[YOUR OBJECTIVE] Return every line of the data exactly as it stands.
..........
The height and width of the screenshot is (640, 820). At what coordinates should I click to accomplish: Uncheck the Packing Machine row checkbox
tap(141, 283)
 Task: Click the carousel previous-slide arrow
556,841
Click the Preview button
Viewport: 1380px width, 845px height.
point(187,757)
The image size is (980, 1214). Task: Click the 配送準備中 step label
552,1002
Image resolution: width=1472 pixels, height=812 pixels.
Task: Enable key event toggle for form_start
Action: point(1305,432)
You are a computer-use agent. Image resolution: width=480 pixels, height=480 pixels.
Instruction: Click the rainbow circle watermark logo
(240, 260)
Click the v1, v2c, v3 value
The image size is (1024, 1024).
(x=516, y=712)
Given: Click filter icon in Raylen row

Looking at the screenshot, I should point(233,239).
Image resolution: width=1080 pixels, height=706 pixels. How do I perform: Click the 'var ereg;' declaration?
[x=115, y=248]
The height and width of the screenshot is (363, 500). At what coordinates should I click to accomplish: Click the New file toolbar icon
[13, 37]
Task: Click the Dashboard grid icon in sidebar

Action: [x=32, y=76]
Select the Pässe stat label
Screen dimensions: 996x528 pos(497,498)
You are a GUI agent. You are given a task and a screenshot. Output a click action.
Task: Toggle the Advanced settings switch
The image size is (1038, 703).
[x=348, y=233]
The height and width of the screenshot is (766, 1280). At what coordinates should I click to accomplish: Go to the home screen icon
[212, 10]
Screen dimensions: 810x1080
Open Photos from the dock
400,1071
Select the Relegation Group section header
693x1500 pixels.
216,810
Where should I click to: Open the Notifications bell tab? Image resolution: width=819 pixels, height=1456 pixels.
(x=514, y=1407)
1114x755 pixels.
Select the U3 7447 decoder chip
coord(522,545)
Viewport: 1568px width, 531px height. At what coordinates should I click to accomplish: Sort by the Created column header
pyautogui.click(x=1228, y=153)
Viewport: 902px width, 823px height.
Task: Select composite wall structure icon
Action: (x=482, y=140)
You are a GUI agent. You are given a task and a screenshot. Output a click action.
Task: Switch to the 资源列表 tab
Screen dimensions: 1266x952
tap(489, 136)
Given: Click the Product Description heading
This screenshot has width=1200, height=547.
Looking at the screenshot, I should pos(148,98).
..........
[EXERCISE ANSWER]
The height and width of the screenshot is (640, 820). At what coordinates should I click to accomplish: Uncheck the Packing Machine row checkbox
tap(141, 283)
 Task: Click the carousel previous-slide arrow
556,841
Click the Preview button
Viewport: 1380px width, 845px height.
point(187,757)
The image size is (980, 1214). Task: Click the 配送準備中 step label
552,1002
Image resolution: width=1472 pixels, height=812 pixels.
Task: Enable key event toggle for form_start
Action: point(1305,432)
You are a computer-use agent. Image resolution: width=480 pixels, height=480 pixels.
Instruction: Click the rainbow circle watermark logo
(240, 260)
Click the v1, v2c, v3 value
The image size is (1024, 1024).
(x=516, y=712)
Given: Click filter icon in Raylen row

Looking at the screenshot, I should point(233,239).
Image resolution: width=1080 pixels, height=706 pixels. How do I perform: Click the 'var ereg;' declaration?
[x=115, y=248]
The height and width of the screenshot is (363, 500). At what coordinates should I click to accomplish: Click the New file toolbar icon
[13, 37]
Task: Click the Dashboard grid icon in sidebar

Action: [x=32, y=76]
Select the Pässe stat label
Screen dimensions: 996x528 pos(497,498)
You are a GUI agent. You are given a task and a screenshot. Output a click action.
Task: Toggle the Advanced settings switch
The image size is (1038, 703).
[x=348, y=233]
The height and width of the screenshot is (766, 1280). At what coordinates should I click to accomplish: Go to the home screen icon
[212, 10]
Screen dimensions: 810x1080
Open Photos from the dock
400,1071
Select the Relegation Group section header
693x1500 pixels.
216,810
Where should I click to: Open the Notifications bell tab? Image resolution: width=819 pixels, height=1456 pixels.
(x=514, y=1407)
1114x755 pixels.
Select the U3 7447 decoder chip
coord(522,545)
Viewport: 1568px width, 531px height. At what coordinates should I click to accomplish: Sort by the Created column header
pyautogui.click(x=1228, y=153)
Viewport: 902px width, 823px height.
Task: Select composite wall structure icon
Action: (x=482, y=140)
You are a GUI agent. You are given a task and a screenshot. Output a click action.
Task: Switch to the 资源列表 tab
Screen dimensions: 1266x952
tap(489, 136)
Given: Click the Product Description heading
This screenshot has width=1200, height=547.
Looking at the screenshot, I should pos(148,98).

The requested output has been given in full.